Word and element location records

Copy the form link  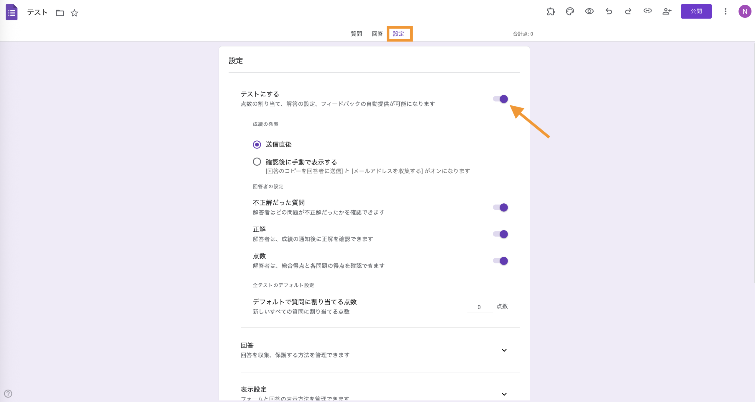pyautogui.click(x=648, y=11)
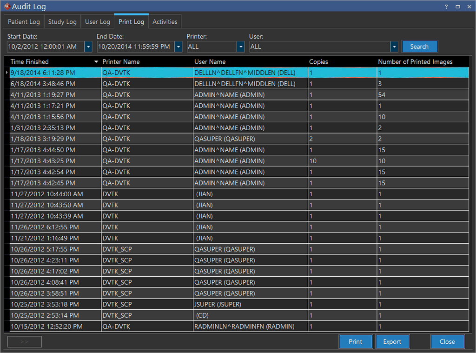This screenshot has height=353, width=476.
Task: Click the Close button at bottom
Action: tap(447, 341)
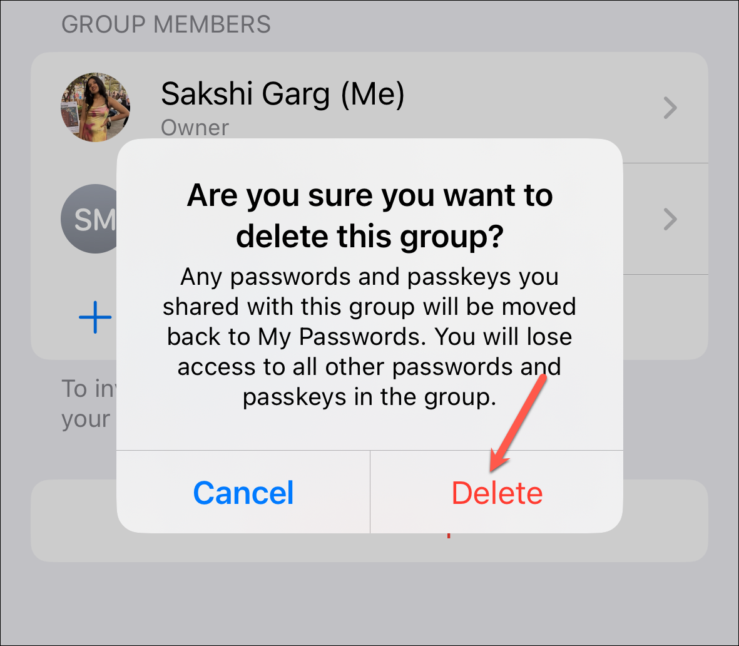Image resolution: width=739 pixels, height=646 pixels.
Task: Expand the chevron on Sakshi Garg's row
Action: pos(670,108)
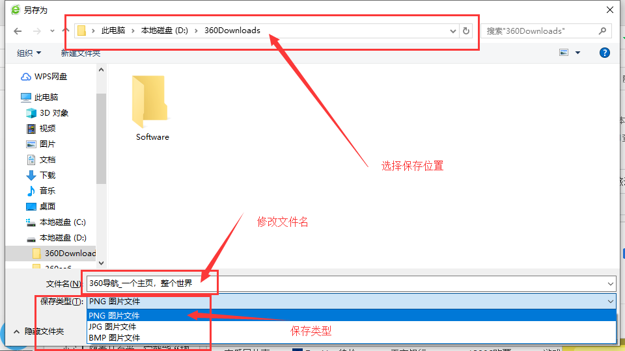Refresh the current folder listing
Screen dimensions: 625x351
[x=466, y=31]
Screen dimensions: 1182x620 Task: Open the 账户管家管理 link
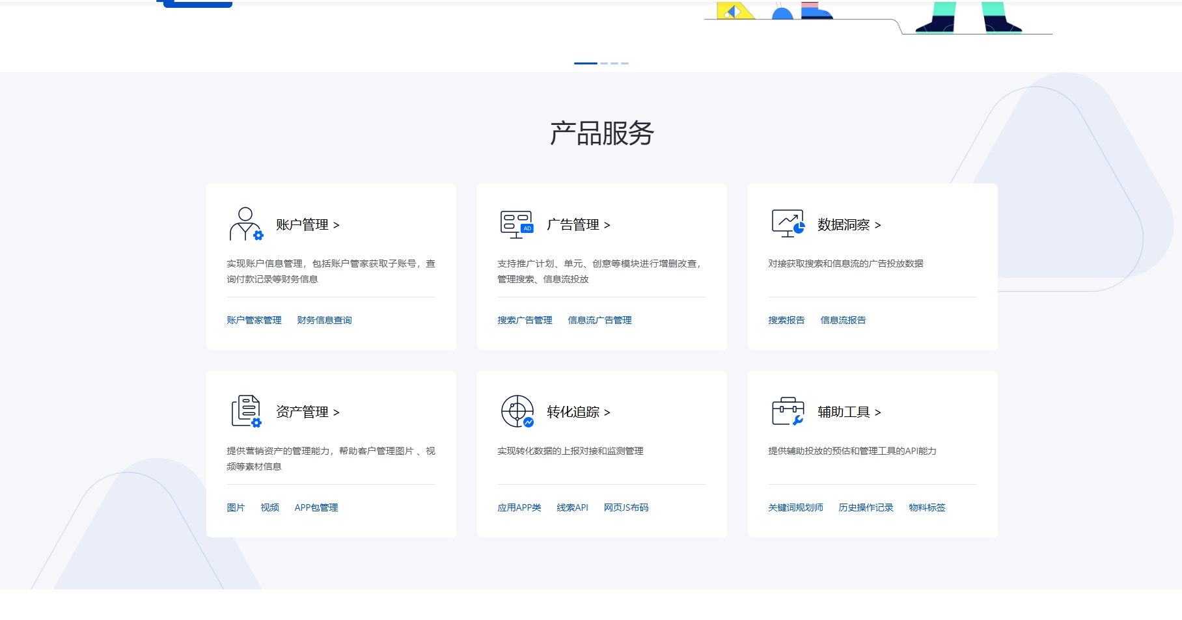click(x=254, y=320)
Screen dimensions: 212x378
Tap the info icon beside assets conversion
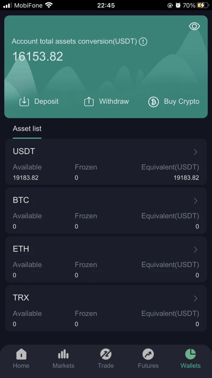click(x=143, y=41)
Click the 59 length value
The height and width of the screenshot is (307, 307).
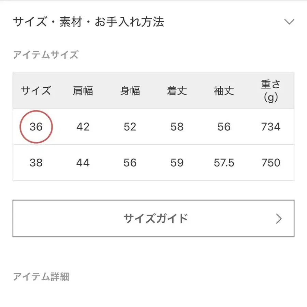tap(177, 163)
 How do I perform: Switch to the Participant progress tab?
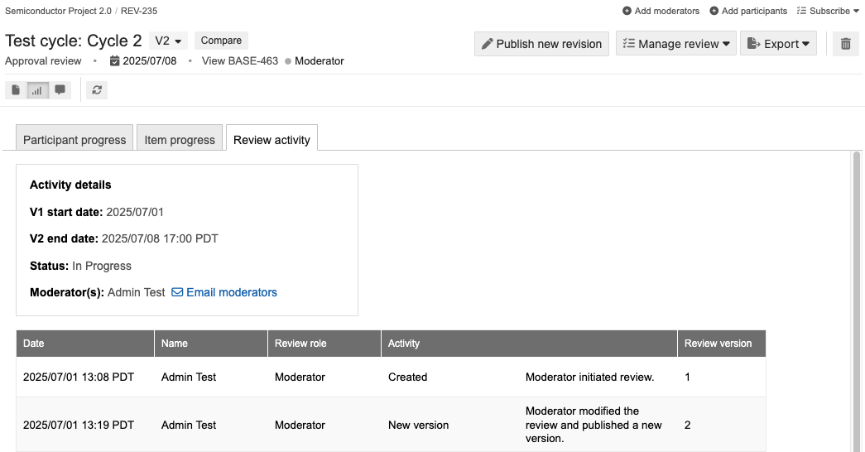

#### [Instruction]
Copy out, character for character, the lines of the records from the one containing "Click the 59 length value" through the end of the records, both ends included. Leave the pictures out of your copy.

#### [Task solution]
Click the 59 length value
The height and width of the screenshot is (307, 307).
tap(177, 163)
 How do I perform: Switch to the Participant progress tab?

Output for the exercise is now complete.